::: Source records :::

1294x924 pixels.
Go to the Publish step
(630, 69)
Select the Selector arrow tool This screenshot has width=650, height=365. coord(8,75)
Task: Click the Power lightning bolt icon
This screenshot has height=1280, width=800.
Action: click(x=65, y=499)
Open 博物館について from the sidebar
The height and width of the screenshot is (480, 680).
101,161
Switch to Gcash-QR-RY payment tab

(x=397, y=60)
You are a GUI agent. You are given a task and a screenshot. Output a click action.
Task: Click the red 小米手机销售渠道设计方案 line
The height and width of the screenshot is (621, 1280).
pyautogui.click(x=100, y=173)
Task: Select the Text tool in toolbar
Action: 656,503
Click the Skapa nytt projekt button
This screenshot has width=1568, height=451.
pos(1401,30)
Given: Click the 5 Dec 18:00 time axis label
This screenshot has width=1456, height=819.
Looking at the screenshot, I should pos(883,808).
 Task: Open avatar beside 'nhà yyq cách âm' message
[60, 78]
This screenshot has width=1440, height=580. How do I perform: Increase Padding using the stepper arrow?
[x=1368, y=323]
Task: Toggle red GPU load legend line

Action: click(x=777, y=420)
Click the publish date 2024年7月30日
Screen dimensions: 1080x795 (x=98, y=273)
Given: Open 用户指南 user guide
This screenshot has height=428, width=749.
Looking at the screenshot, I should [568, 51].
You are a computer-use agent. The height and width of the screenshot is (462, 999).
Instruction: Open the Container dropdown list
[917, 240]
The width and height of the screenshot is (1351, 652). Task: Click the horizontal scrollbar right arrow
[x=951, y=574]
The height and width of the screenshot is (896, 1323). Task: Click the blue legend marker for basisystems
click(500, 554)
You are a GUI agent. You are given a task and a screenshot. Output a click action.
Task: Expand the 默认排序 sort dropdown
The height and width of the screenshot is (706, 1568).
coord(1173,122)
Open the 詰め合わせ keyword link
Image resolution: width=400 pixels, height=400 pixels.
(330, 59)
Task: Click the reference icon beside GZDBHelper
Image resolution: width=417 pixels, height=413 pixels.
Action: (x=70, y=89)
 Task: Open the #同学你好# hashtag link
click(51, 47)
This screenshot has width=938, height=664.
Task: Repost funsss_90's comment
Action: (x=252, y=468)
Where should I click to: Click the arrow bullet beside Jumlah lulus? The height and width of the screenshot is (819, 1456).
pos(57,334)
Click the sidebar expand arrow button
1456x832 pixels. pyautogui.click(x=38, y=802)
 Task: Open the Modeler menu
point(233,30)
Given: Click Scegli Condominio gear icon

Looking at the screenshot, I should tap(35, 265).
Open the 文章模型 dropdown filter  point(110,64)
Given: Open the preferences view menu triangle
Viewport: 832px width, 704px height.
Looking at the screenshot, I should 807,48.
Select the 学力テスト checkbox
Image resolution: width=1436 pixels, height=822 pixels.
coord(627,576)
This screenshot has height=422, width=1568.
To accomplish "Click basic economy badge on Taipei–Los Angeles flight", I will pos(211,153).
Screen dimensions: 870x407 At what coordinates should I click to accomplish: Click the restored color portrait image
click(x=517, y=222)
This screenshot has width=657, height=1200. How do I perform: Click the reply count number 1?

:::

* _Stated goal_
Copy these records line for line, exactly as they appear above.

* _Exercise output_
1294x924 pixels.
Go to the Publish step
(630, 69)
Select the Selector arrow tool This screenshot has width=650, height=365. coord(8,75)
Task: Click the Power lightning bolt icon
This screenshot has height=1280, width=800.
Action: click(x=65, y=499)
Open 博物館について from the sidebar
The height and width of the screenshot is (480, 680).
101,161
Switch to Gcash-QR-RY payment tab

(x=397, y=60)
You are a GUI agent. You are given a task and a screenshot. Output a click action.
Task: Click the red 小米手机销售渠道设计方案 line
The height and width of the screenshot is (621, 1280).
pyautogui.click(x=100, y=173)
Task: Select the Text tool in toolbar
Action: 656,503
Click the Skapa nytt projekt button
This screenshot has width=1568, height=451.
pos(1401,30)
Given: Click the 5 Dec 18:00 time axis label
This screenshot has width=1456, height=819.
Looking at the screenshot, I should pos(883,808).
 Task: Open avatar beside 'nhà yyq cách âm' message
[60, 78]
This screenshot has width=1440, height=580. How do I perform: Increase Padding using the stepper arrow?
[x=1368, y=323]
Task: Toggle red GPU load legend line

Action: click(x=777, y=420)
Click the publish date 2024年7月30日
Screen dimensions: 1080x795 (x=98, y=273)
Given: Open 用户指南 user guide
This screenshot has height=428, width=749.
Looking at the screenshot, I should [568, 51].
You are a computer-use agent. The height and width of the screenshot is (462, 999).
Instruction: Open the Container dropdown list
[917, 240]
The width and height of the screenshot is (1351, 652). Task: Click the horizontal scrollbar right arrow
[x=951, y=574]
The height and width of the screenshot is (896, 1323). Task: Click the blue legend marker for basisystems
click(500, 554)
You are a GUI agent. You are given a task and a screenshot. Output a click action.
Task: Expand the 默认排序 sort dropdown
The height and width of the screenshot is (706, 1568).
coord(1173,122)
Open the 詰め合わせ keyword link
Image resolution: width=400 pixels, height=400 pixels.
(330, 59)
Task: Click the reference icon beside GZDBHelper
Image resolution: width=417 pixels, height=413 pixels.
Action: (x=70, y=89)
 Task: Open the #同学你好# hashtag link
click(51, 47)
This screenshot has width=938, height=664.
Task: Repost funsss_90's comment
Action: (x=252, y=468)
Where should I click to: Click the arrow bullet beside Jumlah lulus? The height and width of the screenshot is (819, 1456).
pos(57,334)
Click the sidebar expand arrow button
1456x832 pixels. pyautogui.click(x=38, y=802)
 Task: Open the Modeler menu
point(233,30)
Given: Click Scegli Condominio gear icon

Looking at the screenshot, I should tap(35, 265).
Open the 文章模型 dropdown filter  point(110,64)
Given: Open the preferences view menu triangle
Viewport: 832px width, 704px height.
Looking at the screenshot, I should 807,48.
Select the 学力テスト checkbox
Image resolution: width=1436 pixels, height=822 pixels.
coord(627,576)
This screenshot has height=422, width=1568.
To accomplish "Click basic economy badge on Taipei–Los Angeles flight", I will pos(211,153).
Screen dimensions: 870x407 At what coordinates should I click to accomplish: Click the restored color portrait image
click(x=517, y=222)
This screenshot has width=657, height=1200. How do I perform: Click the reply count number 1?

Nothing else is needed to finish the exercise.